§ Data lines:
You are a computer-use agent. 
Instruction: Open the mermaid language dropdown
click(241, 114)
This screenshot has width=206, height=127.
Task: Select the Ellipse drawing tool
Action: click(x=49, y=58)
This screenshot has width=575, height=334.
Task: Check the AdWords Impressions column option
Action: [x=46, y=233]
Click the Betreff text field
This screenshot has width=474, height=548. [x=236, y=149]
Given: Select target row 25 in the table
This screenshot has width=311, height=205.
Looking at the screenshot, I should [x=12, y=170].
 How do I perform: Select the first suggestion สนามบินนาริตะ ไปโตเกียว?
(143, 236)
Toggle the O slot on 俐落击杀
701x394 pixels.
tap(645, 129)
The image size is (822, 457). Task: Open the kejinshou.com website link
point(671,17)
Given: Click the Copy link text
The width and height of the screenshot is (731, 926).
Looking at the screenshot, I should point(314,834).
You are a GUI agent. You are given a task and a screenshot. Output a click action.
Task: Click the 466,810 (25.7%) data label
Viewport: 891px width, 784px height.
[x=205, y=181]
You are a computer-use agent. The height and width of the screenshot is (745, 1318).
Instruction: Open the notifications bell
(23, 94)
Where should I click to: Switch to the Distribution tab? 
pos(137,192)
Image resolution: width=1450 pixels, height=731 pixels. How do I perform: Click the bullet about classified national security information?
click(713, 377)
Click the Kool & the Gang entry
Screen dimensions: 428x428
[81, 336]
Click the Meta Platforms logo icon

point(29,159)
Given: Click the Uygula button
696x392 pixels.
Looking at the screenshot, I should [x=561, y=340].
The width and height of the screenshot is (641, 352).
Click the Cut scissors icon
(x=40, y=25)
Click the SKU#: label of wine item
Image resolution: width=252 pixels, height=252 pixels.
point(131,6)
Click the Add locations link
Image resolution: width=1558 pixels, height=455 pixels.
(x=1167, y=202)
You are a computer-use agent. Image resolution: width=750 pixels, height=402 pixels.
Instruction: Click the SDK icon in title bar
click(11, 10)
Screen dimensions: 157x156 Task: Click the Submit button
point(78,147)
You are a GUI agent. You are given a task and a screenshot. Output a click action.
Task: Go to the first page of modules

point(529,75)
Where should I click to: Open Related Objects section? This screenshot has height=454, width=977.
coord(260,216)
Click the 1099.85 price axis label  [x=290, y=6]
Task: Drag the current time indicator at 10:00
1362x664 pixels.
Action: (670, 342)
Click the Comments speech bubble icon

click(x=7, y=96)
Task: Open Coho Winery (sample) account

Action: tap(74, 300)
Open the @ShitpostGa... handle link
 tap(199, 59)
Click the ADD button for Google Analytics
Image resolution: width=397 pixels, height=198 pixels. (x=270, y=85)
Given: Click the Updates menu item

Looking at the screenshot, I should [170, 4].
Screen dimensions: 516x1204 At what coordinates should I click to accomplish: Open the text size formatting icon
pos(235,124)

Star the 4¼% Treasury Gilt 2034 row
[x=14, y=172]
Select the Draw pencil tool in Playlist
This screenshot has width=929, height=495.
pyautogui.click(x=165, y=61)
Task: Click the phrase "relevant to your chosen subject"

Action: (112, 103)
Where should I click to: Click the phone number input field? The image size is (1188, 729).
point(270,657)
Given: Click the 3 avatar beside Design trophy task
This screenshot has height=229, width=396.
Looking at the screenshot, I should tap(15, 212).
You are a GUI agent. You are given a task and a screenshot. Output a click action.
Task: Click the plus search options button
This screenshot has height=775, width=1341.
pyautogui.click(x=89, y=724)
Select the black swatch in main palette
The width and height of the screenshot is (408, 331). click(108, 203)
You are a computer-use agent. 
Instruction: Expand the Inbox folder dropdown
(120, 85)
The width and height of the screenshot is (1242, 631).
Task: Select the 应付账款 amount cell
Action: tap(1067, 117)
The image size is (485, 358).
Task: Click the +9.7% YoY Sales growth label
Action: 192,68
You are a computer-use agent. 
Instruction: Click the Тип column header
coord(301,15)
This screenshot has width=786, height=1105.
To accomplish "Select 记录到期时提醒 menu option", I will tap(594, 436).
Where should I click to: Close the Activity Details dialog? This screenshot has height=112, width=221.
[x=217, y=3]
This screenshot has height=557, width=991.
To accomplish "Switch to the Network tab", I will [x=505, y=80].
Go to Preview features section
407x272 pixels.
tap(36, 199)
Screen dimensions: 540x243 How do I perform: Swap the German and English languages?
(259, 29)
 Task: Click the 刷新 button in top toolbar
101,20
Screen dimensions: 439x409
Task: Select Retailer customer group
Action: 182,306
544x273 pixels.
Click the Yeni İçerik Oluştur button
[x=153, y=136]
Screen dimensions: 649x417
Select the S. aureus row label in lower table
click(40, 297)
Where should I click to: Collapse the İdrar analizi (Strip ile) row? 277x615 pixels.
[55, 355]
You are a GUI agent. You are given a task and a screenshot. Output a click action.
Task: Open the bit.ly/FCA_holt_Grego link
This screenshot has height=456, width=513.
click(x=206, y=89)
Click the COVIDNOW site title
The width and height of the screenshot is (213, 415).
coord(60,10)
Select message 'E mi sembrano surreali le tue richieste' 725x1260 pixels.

§ Aim of the exercise:
Quote the items above word for word, starting from the first line and ending with the line that contains "[x=205, y=181]". Include that line.

§ Exercise result:
You are a computer-use agent. 
Instruction: Open the mermaid language dropdown
click(241, 114)
This screenshot has width=206, height=127.
Task: Select the Ellipse drawing tool
Action: click(x=49, y=58)
This screenshot has width=575, height=334.
Task: Check the AdWords Impressions column option
Action: [x=46, y=233]
Click the Betreff text field
This screenshot has width=474, height=548. [x=236, y=149]
Given: Select target row 25 in the table
This screenshot has width=311, height=205.
Looking at the screenshot, I should [x=12, y=170].
 How do I perform: Select the first suggestion สนามบินนาริตะ ไปโตเกียว?
(143, 236)
Toggle the O slot on 俐落击杀
701x394 pixels.
tap(645, 129)
The image size is (822, 457). Task: Open the kejinshou.com website link
point(671,17)
Given: Click the Copy link text
The width and height of the screenshot is (731, 926).
Looking at the screenshot, I should point(314,834).
You are a GUI agent. You are given a task and a screenshot. Output a click action.
Task: Click the 466,810 (25.7%) data label
Viewport: 891px width, 784px height.
[x=205, y=181]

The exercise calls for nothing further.